# Integral morphisms whose fibers are not finite

I'm looking for an integral morphism $f\colon X \rightarrow Y$ between schemes $X$ and $Y$ which has a fiber consisting of infinitely many points. If $f$ were locally of finite type, then $f$ would be finite and thus would have finite fibers. An example must thus be integral but not locally of finite type.

• There exists domains whose integral closure in its fraction field is not finitely generated as a module. These are pathological examples and if my memory serves me, some examples can be found in Nagata's local rings. Sep 13, 2016 at 19:34

For a finite field $k$, take ${k[x]}/{(x^2)}$. Then this is integral over $k$, and has only finitely many elements, so you find a polynomial killing all of them.
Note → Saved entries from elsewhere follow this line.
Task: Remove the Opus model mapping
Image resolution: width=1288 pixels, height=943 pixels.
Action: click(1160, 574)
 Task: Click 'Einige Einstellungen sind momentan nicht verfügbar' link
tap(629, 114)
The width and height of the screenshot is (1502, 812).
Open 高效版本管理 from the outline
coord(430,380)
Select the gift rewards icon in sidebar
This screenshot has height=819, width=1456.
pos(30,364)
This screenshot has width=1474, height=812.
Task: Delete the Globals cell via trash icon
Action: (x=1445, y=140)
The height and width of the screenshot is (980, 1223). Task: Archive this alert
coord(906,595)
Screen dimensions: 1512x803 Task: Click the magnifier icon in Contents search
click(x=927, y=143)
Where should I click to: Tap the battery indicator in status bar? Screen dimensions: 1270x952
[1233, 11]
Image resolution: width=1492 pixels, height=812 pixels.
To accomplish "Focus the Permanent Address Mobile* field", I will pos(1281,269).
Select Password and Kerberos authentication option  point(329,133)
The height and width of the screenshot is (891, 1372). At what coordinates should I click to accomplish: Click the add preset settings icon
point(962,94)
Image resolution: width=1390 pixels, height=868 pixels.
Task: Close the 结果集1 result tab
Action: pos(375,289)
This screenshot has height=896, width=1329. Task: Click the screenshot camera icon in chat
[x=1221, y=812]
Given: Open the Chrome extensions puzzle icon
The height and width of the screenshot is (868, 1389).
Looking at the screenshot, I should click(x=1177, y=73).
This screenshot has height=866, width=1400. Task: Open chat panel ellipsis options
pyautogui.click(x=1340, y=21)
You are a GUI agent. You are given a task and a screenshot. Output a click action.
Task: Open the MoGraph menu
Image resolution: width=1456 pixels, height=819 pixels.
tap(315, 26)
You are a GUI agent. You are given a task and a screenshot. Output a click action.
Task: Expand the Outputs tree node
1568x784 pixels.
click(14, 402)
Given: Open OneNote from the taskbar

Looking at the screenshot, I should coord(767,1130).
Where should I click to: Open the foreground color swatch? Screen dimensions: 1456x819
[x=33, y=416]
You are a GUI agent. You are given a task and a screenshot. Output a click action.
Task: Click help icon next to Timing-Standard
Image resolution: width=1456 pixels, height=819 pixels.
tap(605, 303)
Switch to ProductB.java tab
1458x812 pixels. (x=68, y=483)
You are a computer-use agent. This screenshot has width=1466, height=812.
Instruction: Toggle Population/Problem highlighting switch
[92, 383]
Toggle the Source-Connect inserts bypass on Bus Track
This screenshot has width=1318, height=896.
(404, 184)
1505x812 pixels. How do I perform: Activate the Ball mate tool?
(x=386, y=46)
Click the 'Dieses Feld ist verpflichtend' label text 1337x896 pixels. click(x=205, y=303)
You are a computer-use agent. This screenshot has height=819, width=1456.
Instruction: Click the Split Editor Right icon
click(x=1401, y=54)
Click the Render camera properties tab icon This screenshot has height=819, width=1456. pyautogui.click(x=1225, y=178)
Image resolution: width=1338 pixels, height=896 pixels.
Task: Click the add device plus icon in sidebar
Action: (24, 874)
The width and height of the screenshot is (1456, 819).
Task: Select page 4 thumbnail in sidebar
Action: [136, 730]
Then this polynomial also kills every element of $\prod _{i \in \mathbb{N}} k[x]/(x^2)$ thus this is integral over $k$, but the fibre of the inclusion is infinite as the spectrum of $\prod _{i \in \mathbb{N}} k[x]/(x^2)$ is infinite.
Another not so intuitive example is the map $\bar{\mathbb{Q} }\to \bar{\mathbb{Q} }\otimes_{\mathbb{Q}} \bar{\mathbb{Q} }$ induced by base changing the inclusion of $\mathbb{Q}$ into $\bar{\mathbb{Q}}$. This is integral as the inclusion is, and base changing does not change that, and does not have finite fibres as $\bar{\mathbb{Q} }\otimes _{\mathbb{Q}} \bar{\mathbb{Q} }$ is infinite.
• Is there a reason here you used an infinite product of $k[x]/(x^2)$ and not an infinite product of $k$? It seems that the map from an infinite discrete space to $\operatorname{Spec} k$ would also work.